Let $K = \mathbb{Q}_2$ and $d_2 = 3x^4 + 12 x^2 + 4x - 4 \in K[x]$. Let $L_0$ be the splitting field of $d_2$ and let $\alpha \in L_0$ be a root of $d_2$. Let $L/L_0$ be the quadratic extension obtained by $\delta := (1+2\alpha + \alpha^3)^{1/2}$.
In this paper (more precisely in Example 4.2), it is claimed that the Galois group of $L/K$ is $\operatorname{GL}_2(\mathbb{F}_3)$ and I have trouble understanding why.
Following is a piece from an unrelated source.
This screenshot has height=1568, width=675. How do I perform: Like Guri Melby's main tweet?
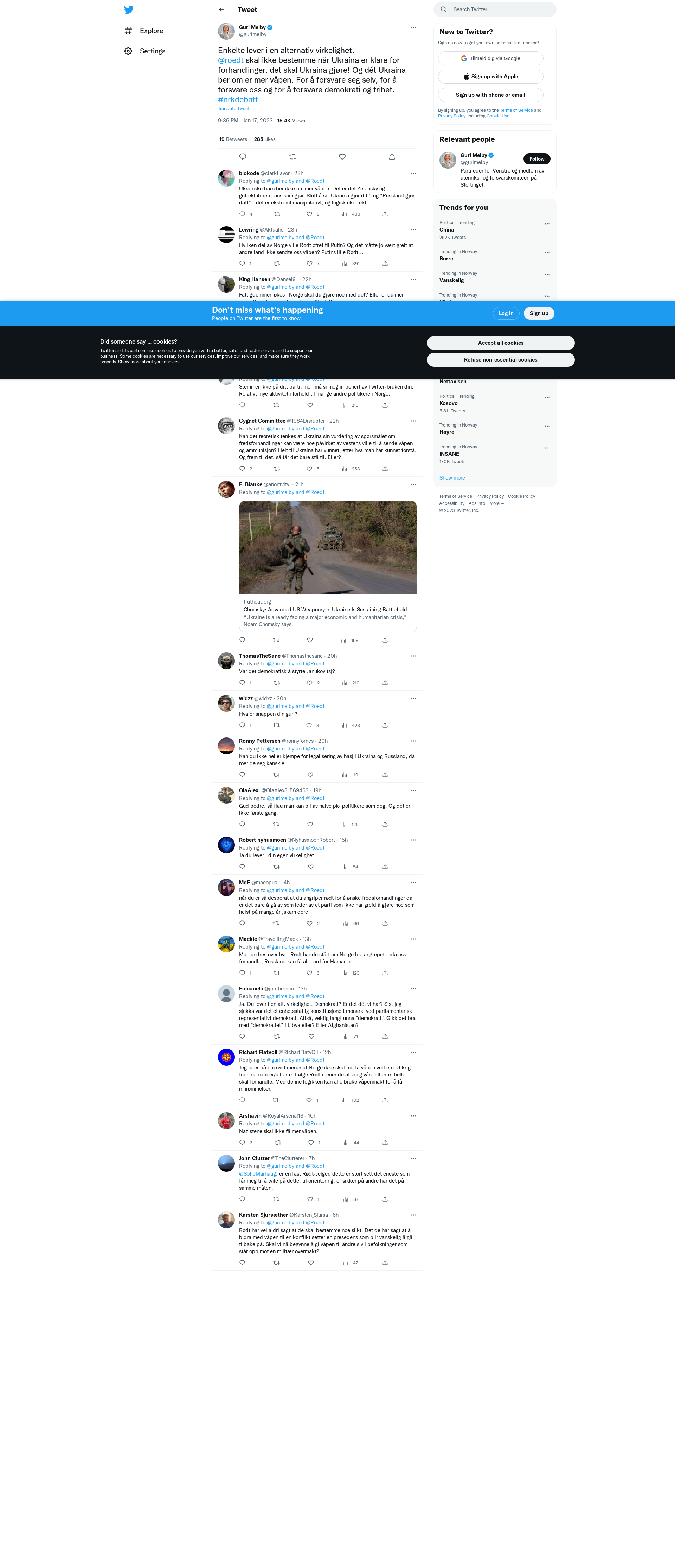[x=342, y=157]
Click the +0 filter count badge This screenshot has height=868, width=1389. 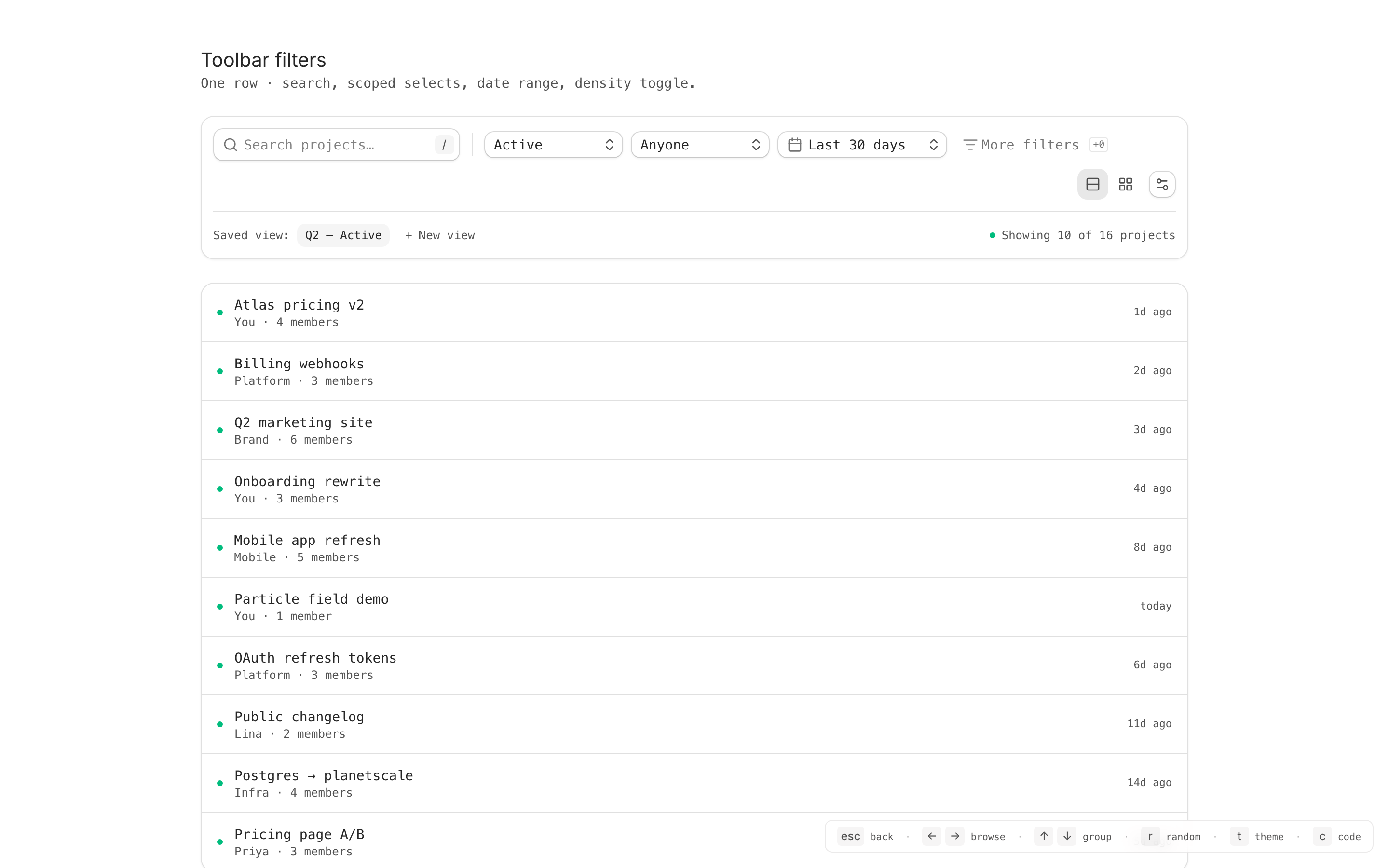coord(1098,145)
I know that by the theory of Galois groups of quartic polynomials, it is $\operatorname{Gal}(L_0/K) = S_4$. And obviously, it is $\operatorname{Gal}(L/L_0) = C_2$. But $\operatorname{GL}_2(\mathbb{F}_3)$ is quite a big group (has order $48$) and I have problems understanding where the generators of $L/K$ (i.e. the roots of $d_2$, and $\delta$) map. I know that $\delta \mapsto -\delta$ generates $\operatorname{Gal}(L/L_0) = C_2$ and $\phi_1,\phi_2 \in \operatorname{Gal}(L_0/K)$ with $\phi_1(\alpha_i) = \alpha_{i+1 \mod 4}$ and $\phi_2(\alpha_1) = \alpha_2$, $\phi(\alpha_2) = \alpha_1$, $\phi(\alpha_j) =\alpha_j$ for $j=3,4$ generate $\operatorname{Gal}(L_0/K)$ (here, $\alpha=\alpha_1, \dots, \alpha_4$ are the four distinct roots of $d_2$).
Could you help me explaining the elements of $\operatorname{Gal}(L/K)$?